This is the readme for configuring and running simple circuit
simulations on the NSG for the manuscript under preparation

Short et al. 2015

To configure the simulation to run edit these files in 1) and 2) and
then follow step 3) etc.:

1) create_arrays.py: first edit create_arrays.py to assign values of
the breathing (B) and light-stimulated (S) event peak rates and also
the number of additional columns (add_columns python list). The
"additional" refers to that there is always one glomerular column
containing the mitral cell which has its voltage recorded analagous to
the wetlab experiments.

2) pre_init.py: The basic idea with pre_init.py is that it creates two
python lists "parameters", and "columns", each of length equal to the
number of simulations.  By copying verbatim corresponding elements of
these lists, a parameter.hoc and a num_of_columns.hoc file is written
in each simulation folder run_X, where X=1,2,3, ...,
number_of_simulations.  For example: the run_0 folder gets a
parameter.hoc file assigned from parameters[0] and num_of_columns.hoc
file from columns[0]. The number of simulations is figured out
automatically by taking the create_arrays data into consideration with
a net_type list: Set the net_type list (found near the top of this
program) to something like

net_type=['full_net','pg_net','gc_net']

These variables will trigger network simulations with these types
being created, with each of these network types having the commands to
make them present in the parameters.hoc file.  (See the code that
creates "parameters" elements with an append and then modifies these with
indexed assignments).

Also edit the lines in the parameters.append(""" section which will
look something like:

breath_peak_rate = %d
light1_peak_rate = 0
light2_peak_rate = %d

so that the second %d is either on light1 or light2 depending on
whether you want the light stimulation (S) to fall either on the
primary column being recorded from (light1) or adjacent column(s)
(light2).

3) Run pre_init.py by typing ./pre_init.py on the command line.  run_X
simulation folders will be created.  See what the highest number of
the X is.
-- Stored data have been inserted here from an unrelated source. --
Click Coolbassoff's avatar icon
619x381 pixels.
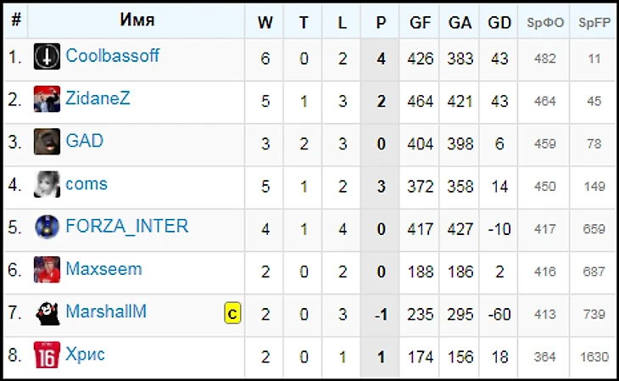[47, 58]
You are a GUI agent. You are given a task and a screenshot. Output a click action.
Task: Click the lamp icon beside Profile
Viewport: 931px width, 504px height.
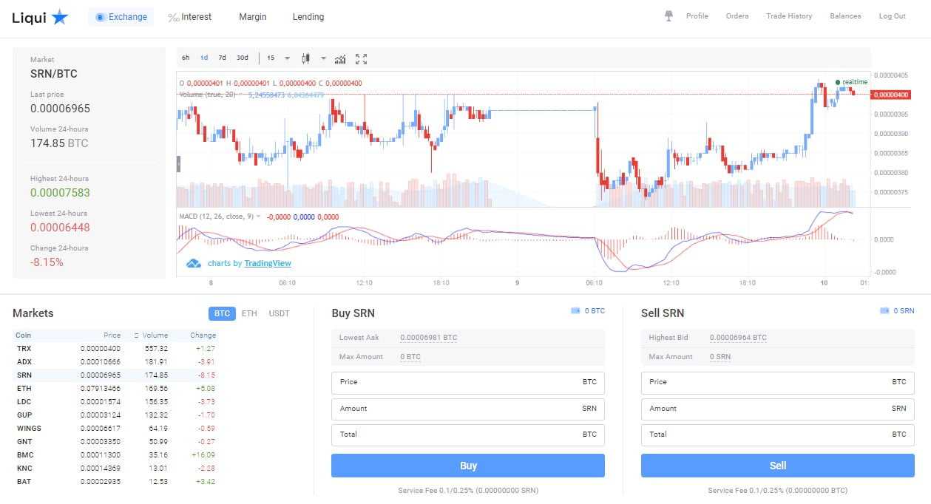668,16
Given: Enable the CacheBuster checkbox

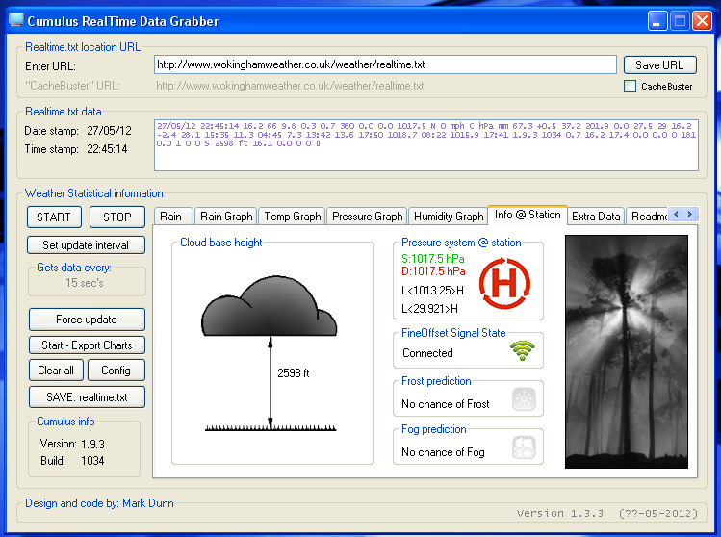Looking at the screenshot, I should coord(630,87).
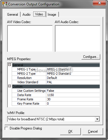Click inside the AVI Audio Codec list
108x140 pixels.
pos(77,38)
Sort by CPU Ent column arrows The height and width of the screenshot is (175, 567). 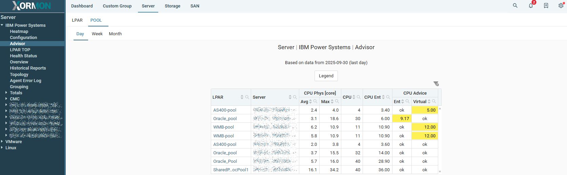[383, 97]
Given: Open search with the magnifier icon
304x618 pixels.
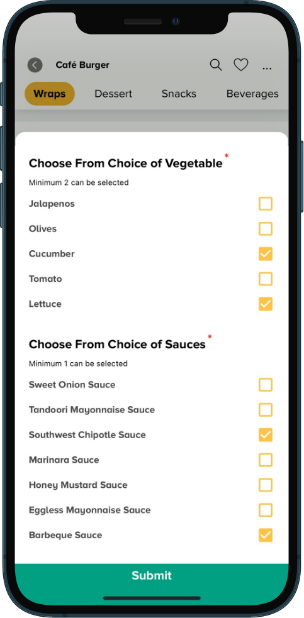Looking at the screenshot, I should pyautogui.click(x=215, y=65).
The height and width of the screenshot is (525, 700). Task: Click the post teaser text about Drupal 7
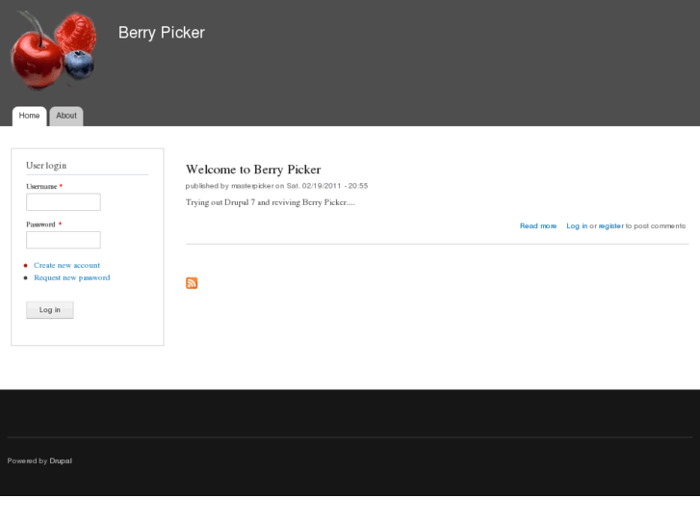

This is one less than the number of simulations since X
starts at 0.  Check that this number of simulations is present in the
line in init.py that checks id's, for example:

if id<2888:

(This checking is present because there is no gaurentee that you can
ask for the same number of processors (nodes*cores_per_node) as there
number of simulations.)

4) zip the folder containing all these files into an input file for
the NSG.

5) Sign onto the NSG and follow the directions in its help to create a
data folder containing the input file created in step 4) and a task
folder where you select NEURON with Python on a machine that contains
at least as many processors as there are number of simulations as
determined in step 3) (probably stampede which note has 16 cores per
node).  Set the number of nodes to be such that the number of nodes
times the number of cores per node is the smallest number greater than
the number of simulations (there will be left over processors with nothing to do).

6) save and run the task!